▶ Page extract
[Begin]

The environmental movement’s ostracism of some fellow activists who are working for Wal-Mart is further proof that the company’s sustainability campaign is doomed to failure.

In 2006, former Sierra Club president Adam Werbach entered into a contract with Wal-Mart to help burnish its “Green” image. His consulting firm Act Now is developing a Personal Sustainability Project which purports to teach the company’s employees how to practice environmentally responsible behavior in their daily lives.

However, liberal activists are bitterly denouncing Werbach as a traitor. The Sierra Club reportedly asked him to reconsider working for Wal-Mart. John Sellers of the Ruckus Society wrote an open letter, headlined “The Death of Integrity,” accusing Werbach of abandoning his principles. And ACORN chief Wade Rathke says, “I have no idea what Adam believes anymore.”

Indeed, activist anger is so deep over Werbach’s alliance with the hated Wal-Mart that he can no longer speak in public without special security.

WAL-MART’S MARKETING OF ORGANIC FOOD has also proved disappointing. Wal-Mart hopes that by offering more organic food, it will improve its appeal to urban, upscale consumers that tend to buy organic goods.

However, organic activists emphatically reject Wal-Mart’s claims to be organic-friendly. Advocacy groups, such as the Organic Consumers Association and the Cornucopia Institute, believe that large companies like Wal-Mart must rely upon factory farms, increased imports and other mass marketing strategies that undermine the organic ethos of small, traditional farming.

In November 2006, the Cornucopia Institute filed a complaint with the U.S. Department of Agriculture charging that Wal-Mart was incorrectly labeling several products as organic. Although the department did not act on the request, the Cornucopia Institute maintains that Wal-Mart continues to mislead consumers by advertising non-organic products as organic.

In August 2007, the U.S. Department of Agriculture threatened to revoke the organic status of the dairy company that supplies Wal-Mart with its organic milk, charging the company with using conventional farming methods in its dairy operations.

This year, the Organic Consumers Association called on consumers to boycott Wal-Mart, labeling it “the nation’s largest and most ethically-challenged retailer.”

[End]

▶ Data listing

[Begin]

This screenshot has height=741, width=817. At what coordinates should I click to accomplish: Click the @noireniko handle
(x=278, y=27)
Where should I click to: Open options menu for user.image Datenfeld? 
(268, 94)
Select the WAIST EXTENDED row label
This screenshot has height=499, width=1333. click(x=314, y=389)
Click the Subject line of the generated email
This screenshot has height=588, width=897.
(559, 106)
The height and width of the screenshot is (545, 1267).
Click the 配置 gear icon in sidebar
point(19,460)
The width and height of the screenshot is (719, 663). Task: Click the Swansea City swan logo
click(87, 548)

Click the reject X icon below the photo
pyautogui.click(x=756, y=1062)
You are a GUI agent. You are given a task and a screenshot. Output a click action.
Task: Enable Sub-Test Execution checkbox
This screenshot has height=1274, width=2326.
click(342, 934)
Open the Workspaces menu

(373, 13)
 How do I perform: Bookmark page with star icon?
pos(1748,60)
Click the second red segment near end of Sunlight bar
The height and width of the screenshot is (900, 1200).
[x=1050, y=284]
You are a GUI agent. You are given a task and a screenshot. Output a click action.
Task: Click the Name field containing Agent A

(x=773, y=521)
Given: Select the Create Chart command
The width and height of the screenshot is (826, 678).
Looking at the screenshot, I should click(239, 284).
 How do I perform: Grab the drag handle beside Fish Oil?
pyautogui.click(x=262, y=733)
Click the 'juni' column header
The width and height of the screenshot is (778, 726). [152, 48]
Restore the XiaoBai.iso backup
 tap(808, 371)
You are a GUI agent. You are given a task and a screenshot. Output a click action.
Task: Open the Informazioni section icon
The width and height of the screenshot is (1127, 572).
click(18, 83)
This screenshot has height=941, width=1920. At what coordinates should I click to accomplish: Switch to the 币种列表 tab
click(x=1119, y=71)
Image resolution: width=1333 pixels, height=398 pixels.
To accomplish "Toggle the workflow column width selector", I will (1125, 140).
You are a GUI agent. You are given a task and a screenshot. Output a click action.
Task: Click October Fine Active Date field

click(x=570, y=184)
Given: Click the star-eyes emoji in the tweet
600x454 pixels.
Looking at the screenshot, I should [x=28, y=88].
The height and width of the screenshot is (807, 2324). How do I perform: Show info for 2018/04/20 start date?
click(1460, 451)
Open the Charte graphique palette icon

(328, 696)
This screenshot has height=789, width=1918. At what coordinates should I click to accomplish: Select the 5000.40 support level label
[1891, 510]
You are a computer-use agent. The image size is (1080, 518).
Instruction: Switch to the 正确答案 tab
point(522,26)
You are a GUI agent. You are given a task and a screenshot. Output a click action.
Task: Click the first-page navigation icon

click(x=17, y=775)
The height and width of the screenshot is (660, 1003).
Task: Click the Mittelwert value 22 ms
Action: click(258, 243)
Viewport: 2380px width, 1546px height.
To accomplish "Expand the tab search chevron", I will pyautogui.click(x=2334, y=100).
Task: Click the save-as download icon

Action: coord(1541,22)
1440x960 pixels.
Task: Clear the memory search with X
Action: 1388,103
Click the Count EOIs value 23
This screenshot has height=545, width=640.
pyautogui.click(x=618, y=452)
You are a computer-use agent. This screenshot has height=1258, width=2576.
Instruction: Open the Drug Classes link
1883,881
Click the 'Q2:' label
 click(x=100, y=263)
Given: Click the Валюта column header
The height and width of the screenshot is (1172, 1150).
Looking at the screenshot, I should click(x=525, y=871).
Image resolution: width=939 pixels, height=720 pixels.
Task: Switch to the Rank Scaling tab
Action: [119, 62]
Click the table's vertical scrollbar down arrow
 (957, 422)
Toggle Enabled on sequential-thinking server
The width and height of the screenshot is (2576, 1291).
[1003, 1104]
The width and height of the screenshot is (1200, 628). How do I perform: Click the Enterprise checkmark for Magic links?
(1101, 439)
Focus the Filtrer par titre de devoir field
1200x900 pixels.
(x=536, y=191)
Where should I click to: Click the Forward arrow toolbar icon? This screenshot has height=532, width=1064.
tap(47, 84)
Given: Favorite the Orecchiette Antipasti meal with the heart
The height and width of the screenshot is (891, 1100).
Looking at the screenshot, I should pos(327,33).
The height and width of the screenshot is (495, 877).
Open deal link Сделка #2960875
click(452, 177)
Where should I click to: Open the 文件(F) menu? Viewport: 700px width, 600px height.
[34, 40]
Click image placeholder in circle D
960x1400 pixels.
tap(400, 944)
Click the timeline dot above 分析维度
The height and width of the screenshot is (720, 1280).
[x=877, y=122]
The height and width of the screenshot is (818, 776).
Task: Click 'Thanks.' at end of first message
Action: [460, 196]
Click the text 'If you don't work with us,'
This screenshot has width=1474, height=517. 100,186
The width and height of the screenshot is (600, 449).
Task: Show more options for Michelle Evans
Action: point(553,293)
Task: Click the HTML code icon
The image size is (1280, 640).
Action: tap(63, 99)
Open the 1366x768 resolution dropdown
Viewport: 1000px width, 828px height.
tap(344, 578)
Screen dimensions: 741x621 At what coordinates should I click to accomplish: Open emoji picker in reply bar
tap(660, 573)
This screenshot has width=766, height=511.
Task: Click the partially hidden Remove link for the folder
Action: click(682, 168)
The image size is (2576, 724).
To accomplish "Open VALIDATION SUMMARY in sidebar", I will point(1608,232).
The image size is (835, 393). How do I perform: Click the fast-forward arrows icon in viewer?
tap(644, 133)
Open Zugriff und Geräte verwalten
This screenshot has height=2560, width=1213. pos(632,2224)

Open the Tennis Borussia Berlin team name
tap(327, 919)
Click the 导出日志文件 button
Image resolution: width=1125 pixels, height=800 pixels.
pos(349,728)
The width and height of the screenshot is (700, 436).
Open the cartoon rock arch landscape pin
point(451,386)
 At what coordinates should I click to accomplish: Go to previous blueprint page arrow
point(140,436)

[End]

▶ Task to complete
Continue the piece on Wal-Mart's sustainability campaign after its last paragraph.

▶ Result for this exercise
Stacy Mitchell of the Institute for Self-Reliance concludes there is no hope for Wal-Mart to redeem itself because “big-box retailing is as intrinsically unsustainable as clear-cut logging.” She says by building big-box stores that displace smaller neighborhood businesses, Wal-Mart forces consumers to drive farther, use more fuel and emit more greenhouse gases.

She also castigates environmentalists, like Werbach, who embrace Wal-Mart. They “are not only absolving the company of the consequences of its business model,” they spread the lie “that this method of retailing goods can…be made sustainable.”

Wal-Mart should have known better.

THE ACTIVIST RESPONSE TO WAL-MART’S sustainability efforts as insincere is hardly a surprise. Environmentalists are die-hard ideologues committed to an anti-free market agenda and there is no way Wal-Mart can reconcile its rational pursuit of profit with these zealots’ radical objectives.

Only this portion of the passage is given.